§ Problem: Count the lines in the items below that contain the string "data", matching case exactly. Reply with the number alone.

§ Exercise inputs:
[Start of section]
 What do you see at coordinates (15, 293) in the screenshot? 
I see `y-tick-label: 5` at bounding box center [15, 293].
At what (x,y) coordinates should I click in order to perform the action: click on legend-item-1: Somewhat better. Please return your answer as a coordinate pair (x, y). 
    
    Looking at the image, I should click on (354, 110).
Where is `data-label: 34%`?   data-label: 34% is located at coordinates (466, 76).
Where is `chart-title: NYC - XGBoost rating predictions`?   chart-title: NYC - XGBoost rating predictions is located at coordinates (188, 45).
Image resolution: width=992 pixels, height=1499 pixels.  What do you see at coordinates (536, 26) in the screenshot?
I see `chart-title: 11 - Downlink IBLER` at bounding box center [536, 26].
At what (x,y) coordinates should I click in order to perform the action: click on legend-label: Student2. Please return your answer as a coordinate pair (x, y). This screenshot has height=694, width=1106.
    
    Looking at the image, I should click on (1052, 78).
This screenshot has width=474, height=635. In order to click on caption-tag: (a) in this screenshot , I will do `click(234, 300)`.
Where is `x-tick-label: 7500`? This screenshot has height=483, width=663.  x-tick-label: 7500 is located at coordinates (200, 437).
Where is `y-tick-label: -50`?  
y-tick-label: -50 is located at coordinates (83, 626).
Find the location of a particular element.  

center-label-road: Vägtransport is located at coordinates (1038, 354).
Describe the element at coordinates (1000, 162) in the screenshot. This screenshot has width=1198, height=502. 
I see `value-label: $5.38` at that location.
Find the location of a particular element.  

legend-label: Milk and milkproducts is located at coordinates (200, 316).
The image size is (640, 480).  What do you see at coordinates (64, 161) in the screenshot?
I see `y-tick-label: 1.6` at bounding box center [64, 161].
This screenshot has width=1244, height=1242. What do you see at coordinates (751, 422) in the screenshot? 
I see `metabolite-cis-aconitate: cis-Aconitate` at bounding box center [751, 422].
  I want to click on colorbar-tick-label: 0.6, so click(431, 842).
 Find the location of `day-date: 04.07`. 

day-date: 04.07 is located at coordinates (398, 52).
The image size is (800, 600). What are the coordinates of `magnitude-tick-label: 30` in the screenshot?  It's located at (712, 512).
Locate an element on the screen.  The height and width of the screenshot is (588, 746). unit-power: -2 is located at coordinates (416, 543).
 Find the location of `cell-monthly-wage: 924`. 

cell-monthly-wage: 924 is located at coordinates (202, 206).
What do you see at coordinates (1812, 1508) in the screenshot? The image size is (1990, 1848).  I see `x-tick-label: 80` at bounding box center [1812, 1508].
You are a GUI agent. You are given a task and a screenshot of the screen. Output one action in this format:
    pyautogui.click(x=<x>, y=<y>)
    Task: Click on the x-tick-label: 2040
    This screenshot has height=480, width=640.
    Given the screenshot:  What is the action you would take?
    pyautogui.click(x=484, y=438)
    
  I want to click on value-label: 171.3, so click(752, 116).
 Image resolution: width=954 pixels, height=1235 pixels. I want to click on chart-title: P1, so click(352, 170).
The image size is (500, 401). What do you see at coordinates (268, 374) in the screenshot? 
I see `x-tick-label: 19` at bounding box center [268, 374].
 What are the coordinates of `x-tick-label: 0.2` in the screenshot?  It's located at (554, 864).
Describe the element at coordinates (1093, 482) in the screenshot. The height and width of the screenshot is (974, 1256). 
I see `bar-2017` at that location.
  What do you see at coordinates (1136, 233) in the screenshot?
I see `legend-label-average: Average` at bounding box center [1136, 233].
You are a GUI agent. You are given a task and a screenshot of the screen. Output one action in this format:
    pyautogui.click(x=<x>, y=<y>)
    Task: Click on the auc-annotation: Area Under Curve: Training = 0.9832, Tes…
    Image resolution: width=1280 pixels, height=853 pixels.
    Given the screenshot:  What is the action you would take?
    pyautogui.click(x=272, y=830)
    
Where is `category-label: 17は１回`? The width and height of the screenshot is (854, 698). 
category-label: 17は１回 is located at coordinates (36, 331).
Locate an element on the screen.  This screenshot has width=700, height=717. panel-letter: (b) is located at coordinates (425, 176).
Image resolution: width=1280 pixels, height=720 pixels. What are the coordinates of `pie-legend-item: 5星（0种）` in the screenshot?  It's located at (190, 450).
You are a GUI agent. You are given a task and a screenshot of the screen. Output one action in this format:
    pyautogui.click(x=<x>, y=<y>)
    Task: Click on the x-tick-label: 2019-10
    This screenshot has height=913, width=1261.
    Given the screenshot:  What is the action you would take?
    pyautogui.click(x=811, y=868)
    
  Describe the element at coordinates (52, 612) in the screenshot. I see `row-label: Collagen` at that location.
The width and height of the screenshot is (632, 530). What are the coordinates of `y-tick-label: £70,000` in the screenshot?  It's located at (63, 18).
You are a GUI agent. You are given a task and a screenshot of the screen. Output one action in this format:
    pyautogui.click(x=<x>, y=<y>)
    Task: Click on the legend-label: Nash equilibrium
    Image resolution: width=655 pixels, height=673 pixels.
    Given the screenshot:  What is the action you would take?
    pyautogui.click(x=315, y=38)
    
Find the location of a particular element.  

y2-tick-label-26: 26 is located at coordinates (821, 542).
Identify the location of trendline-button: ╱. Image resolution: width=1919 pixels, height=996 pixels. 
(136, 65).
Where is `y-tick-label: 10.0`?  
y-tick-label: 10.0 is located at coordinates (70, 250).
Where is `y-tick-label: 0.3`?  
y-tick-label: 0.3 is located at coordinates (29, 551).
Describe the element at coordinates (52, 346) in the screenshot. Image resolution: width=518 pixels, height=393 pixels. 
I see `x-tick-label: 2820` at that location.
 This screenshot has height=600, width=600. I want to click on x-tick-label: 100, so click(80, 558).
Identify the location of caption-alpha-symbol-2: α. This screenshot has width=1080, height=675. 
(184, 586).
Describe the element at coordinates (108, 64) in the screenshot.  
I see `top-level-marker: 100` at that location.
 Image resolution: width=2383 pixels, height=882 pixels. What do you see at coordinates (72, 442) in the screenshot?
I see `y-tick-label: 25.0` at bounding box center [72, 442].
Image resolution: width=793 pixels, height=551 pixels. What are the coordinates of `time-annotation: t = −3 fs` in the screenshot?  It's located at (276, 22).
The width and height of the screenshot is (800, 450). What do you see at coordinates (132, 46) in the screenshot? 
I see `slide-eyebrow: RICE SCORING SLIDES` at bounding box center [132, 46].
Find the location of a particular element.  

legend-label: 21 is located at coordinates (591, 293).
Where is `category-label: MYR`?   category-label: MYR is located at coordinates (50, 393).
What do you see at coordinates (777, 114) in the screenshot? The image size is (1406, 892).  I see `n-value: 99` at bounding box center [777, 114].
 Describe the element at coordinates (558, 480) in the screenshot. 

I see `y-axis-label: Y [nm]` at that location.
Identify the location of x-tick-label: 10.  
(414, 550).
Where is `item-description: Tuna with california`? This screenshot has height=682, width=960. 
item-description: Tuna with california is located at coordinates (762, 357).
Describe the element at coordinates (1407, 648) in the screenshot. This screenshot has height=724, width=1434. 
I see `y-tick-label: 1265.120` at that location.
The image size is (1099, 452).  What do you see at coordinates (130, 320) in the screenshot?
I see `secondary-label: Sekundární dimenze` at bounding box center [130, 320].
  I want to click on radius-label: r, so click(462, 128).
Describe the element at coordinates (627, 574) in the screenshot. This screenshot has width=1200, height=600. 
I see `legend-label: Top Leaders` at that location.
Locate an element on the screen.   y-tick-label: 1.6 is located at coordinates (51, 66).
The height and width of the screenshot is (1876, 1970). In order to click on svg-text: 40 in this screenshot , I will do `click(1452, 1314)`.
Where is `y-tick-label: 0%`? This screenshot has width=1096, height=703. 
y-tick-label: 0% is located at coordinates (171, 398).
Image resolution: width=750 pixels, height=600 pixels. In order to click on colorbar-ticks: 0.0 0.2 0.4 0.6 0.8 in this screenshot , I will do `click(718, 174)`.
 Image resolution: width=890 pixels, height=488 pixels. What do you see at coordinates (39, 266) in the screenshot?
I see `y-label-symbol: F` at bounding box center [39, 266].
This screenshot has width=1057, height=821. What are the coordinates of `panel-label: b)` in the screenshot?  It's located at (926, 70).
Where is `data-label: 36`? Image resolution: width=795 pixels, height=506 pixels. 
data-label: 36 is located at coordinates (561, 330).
[End of section]
§ Response area: 3